PROBLEM TO SOLVE —
Repeat the listing below in full.

DATA SUPPLIED —
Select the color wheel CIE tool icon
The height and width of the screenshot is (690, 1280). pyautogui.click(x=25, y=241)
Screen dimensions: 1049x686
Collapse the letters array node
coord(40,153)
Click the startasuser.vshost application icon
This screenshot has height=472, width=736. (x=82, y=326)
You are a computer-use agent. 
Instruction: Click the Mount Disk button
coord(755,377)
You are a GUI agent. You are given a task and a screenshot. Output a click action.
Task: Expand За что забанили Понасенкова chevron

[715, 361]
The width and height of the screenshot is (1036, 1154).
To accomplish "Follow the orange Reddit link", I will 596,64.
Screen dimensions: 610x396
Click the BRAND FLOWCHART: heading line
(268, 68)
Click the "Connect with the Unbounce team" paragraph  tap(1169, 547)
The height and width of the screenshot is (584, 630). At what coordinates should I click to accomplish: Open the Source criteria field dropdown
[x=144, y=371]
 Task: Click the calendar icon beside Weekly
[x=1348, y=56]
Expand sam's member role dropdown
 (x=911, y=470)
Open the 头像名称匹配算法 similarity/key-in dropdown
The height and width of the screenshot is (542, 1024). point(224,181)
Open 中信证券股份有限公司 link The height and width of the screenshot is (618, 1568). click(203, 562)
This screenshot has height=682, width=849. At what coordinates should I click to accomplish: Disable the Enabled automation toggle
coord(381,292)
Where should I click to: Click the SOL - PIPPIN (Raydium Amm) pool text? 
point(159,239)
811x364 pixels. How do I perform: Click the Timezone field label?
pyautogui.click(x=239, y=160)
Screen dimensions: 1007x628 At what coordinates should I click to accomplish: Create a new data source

TASK ANSWER —
Select the color wheel CIE tool icon
The height and width of the screenshot is (690, 1280). pyautogui.click(x=25, y=241)
Screen dimensions: 1049x686
Collapse the letters array node
coord(40,153)
Click the startasuser.vshost application icon
This screenshot has height=472, width=736. (x=82, y=326)
You are a computer-use agent. 
Instruction: Click the Mount Disk button
coord(755,377)
You are a GUI agent. You are given a task and a screenshot. Output a click action.
Task: Expand За что забанили Понасенкова chevron

[715, 361]
The width and height of the screenshot is (1036, 1154).
To accomplish "Follow the orange Reddit link", I will 596,64.
Screen dimensions: 610x396
Click the BRAND FLOWCHART: heading line
(268, 68)
Click the "Connect with the Unbounce team" paragraph  tap(1169, 547)
The height and width of the screenshot is (584, 630). At what coordinates should I click to accomplish: Open the Source criteria field dropdown
[x=144, y=371]
 Task: Click the calendar icon beside Weekly
[x=1348, y=56]
Expand sam's member role dropdown
 (x=911, y=470)
Open the 头像名称匹配算法 similarity/key-in dropdown
The height and width of the screenshot is (542, 1024). point(224,181)
Open 中信证券股份有限公司 link The height and width of the screenshot is (618, 1568). click(203, 562)
This screenshot has height=682, width=849. At what coordinates should I click to accomplish: Disable the Enabled automation toggle
coord(381,292)
Where should I click to: Click the SOL - PIPPIN (Raydium Amm) pool text? 
point(159,239)
811x364 pixels. How do I perform: Click the Timezone field label?
pyautogui.click(x=239, y=160)
Screen dimensions: 1007x628 At what coordinates should I click to accomplish: Create a new data source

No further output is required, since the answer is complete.